Documentation

§ Overview

Harmony provides access to services that can transform data from NASA's Earth Observing Systems Data and Information System (EOSDIS) Distributed Active Archive Centers (DAAC). Transformations can be requested using one of two Open Geospatial Consortium (OGC) inspired APIs.

Data processed by Harmony is staged in AWS S3 buckets owned by NASA or optionally in user owned S3 buckets. Harmony provides signed URLs or temporary access credentials to users for data staged in NASA buckets.

Data transformation requests are executed as jobs in Harmony. Harmony provides the ability for users to monitor and interact with long-running jobs, both programmatically through an API and via a web-based user interface.

This documentation covers the following:

§ Getting Started

All users will need an Earthdata Login (EDL) account in order to access NASA data and services. Once a user has an EDL username and password they will need to use these when accessing Harmony. They can be used directly in a browser request (the browser will prompt for them), in another client like curl, or in code.

For curl or in code the easiest approach is to place your EDL credentials in a .netrc file.

A sample .netrc file looks like this


machine urs.earthdata.nasa.gov login my-edl-user-name password my-edl-password

COPIED

Example 2 - Sample .netrc file

Make sure that this file is only readable by the current user or you will receive an error stating "netrc access too permissive."

$ chmod 0600 ~/.netrc
COPIED

Example 3 - Setting permissions on the .netrc file (Unix/macOS)

Alternatively users can generate an EDL bearer token directly and pass this to Harmony using an Authorization: Bearer header.

§ Passing credentials with curl

Use the -n flag to use your .netrc file with curl. You will also need to pass the -L flag (to handle the redirect from Harmony to EDL and back) and the -b and -j flags to properly handle cookies used during the authentication.

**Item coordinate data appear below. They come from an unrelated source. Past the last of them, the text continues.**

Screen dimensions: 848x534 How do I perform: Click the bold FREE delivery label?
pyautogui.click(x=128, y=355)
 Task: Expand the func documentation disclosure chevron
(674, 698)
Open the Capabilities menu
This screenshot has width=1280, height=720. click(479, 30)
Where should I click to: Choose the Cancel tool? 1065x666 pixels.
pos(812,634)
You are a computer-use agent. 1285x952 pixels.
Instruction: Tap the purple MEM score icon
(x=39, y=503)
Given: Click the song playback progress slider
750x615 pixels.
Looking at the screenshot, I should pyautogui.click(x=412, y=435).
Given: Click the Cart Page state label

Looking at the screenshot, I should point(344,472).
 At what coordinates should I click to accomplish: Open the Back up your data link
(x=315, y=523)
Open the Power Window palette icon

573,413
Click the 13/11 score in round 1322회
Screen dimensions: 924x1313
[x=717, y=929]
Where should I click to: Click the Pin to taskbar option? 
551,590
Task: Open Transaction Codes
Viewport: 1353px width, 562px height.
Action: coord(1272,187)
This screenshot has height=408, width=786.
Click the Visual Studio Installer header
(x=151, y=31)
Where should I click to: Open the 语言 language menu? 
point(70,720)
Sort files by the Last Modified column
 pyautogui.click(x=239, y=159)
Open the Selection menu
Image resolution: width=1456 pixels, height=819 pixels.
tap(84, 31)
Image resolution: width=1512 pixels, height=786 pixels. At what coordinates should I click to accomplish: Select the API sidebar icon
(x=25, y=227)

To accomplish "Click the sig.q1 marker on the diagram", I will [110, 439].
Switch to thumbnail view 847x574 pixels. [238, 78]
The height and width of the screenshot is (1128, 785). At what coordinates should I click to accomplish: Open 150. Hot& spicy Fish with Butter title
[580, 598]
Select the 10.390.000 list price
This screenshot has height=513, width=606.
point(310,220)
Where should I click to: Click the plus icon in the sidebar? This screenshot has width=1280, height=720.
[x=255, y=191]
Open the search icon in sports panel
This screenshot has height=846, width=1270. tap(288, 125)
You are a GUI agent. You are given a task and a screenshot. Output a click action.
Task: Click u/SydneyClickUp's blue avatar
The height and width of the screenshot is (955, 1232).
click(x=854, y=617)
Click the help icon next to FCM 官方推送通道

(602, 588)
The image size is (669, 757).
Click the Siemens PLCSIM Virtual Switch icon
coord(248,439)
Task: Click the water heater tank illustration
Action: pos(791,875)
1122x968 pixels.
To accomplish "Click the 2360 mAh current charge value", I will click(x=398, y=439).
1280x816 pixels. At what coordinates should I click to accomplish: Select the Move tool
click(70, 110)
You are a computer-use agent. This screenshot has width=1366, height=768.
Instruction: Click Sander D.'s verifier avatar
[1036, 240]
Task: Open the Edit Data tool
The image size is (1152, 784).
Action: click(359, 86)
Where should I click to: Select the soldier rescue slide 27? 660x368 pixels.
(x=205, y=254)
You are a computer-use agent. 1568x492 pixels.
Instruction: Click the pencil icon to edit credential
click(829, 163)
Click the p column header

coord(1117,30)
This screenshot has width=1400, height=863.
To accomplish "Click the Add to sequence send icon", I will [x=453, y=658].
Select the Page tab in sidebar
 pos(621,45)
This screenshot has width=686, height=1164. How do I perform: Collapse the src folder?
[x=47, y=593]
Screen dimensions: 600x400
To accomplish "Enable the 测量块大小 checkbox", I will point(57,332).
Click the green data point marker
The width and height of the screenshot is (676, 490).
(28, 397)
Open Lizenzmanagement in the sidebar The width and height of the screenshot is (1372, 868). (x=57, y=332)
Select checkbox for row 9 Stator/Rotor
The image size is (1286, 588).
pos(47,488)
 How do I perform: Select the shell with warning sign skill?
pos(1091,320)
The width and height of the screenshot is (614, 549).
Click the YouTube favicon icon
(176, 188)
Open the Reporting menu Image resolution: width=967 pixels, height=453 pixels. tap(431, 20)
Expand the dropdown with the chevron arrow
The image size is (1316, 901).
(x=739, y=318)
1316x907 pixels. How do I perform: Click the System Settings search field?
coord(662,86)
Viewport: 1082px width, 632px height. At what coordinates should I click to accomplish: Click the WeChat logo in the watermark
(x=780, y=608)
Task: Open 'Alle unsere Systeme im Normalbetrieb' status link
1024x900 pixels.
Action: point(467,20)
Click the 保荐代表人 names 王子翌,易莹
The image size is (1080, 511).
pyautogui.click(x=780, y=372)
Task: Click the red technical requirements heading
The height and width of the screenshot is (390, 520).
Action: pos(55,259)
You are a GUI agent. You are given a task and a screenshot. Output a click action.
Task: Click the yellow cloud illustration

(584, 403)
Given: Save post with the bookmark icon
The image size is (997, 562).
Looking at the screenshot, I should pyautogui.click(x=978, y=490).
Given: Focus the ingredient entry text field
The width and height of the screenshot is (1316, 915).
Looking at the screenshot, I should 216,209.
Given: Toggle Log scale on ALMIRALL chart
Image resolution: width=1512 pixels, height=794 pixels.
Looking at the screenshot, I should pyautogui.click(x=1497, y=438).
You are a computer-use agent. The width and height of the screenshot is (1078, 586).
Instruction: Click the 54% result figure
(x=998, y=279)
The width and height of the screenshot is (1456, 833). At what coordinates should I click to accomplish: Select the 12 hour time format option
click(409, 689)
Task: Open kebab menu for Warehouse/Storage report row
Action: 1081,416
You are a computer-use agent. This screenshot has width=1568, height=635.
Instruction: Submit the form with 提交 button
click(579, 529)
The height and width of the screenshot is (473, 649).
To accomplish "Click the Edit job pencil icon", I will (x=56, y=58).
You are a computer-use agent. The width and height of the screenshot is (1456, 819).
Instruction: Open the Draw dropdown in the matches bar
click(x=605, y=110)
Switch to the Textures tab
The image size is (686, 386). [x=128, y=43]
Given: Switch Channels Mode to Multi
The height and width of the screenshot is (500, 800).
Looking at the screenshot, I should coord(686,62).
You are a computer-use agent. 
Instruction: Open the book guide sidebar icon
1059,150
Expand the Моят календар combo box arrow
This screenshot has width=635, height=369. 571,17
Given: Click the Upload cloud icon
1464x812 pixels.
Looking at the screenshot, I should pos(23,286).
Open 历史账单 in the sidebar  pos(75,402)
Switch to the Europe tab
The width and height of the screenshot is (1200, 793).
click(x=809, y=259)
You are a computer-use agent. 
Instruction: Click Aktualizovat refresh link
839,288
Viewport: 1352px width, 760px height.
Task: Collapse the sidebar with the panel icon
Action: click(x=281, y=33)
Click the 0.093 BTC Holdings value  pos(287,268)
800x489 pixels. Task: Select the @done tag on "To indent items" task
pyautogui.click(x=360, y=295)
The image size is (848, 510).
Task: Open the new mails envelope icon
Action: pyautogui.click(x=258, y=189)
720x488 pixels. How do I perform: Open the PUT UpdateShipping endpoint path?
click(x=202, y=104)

curl -Lnbj https://harmony.earthdata.nasa.gov/C1234208438-POCLOUD/ogc-api-coverages/1.0.0/collections/bathymetry/coverage/rangeset

COPIED

Example 4 - Curl flags to handle EDL authentication when using a .netrc file

To work directly with a bearer token from EDL you can use an Authorization: Bearer my-bearer-token header as follows:


curl -H "Authorization: Bearer <my-bearer-token>" https://harmony.earthdata.nasa.gov/C1234208438-POCLOUD/ogc-api-coverages/1.0.0/collections/bathymetry/coverage/rangeset

COPIED

Example 5 - Using a bearer token with curl

§ Passing credentials in code

The following Python example uses the netrc, request, and cookiejar libraries to set up authentication with EDL. No error handling is included in this example.


import netrc
from urllib import request, parse
from http.cookiejar import CookieJar

def setup_earthdata_login_auth(endpoint):
    """
    Set up the request library so that it authenticates against the given Earthdata Login
    endpoint and is able to track cookies between requests.  This uses the .netrc file.
    """
    username, _, password = netrc.netrc().authenticators(endpoint)
    manager = request.HTTPPasswordMgrWithDefaultRealm()
    manager.add_password(None, endpoint, username, password)
    auth = request.HTTPBasicAuthHandler(manager)

    jar = CookieJar()
    processor = request.HTTPCookieProcessor(jar)
    opener = request.build_opener(auth, processor)
    request.install_opener(opener)

setup_earthdata_login_auth('urs.earthdata.nasa.gov')

COPIED

Example 6 - Authenticating in python

The username and password can also be set directly instead of using a .netrc file.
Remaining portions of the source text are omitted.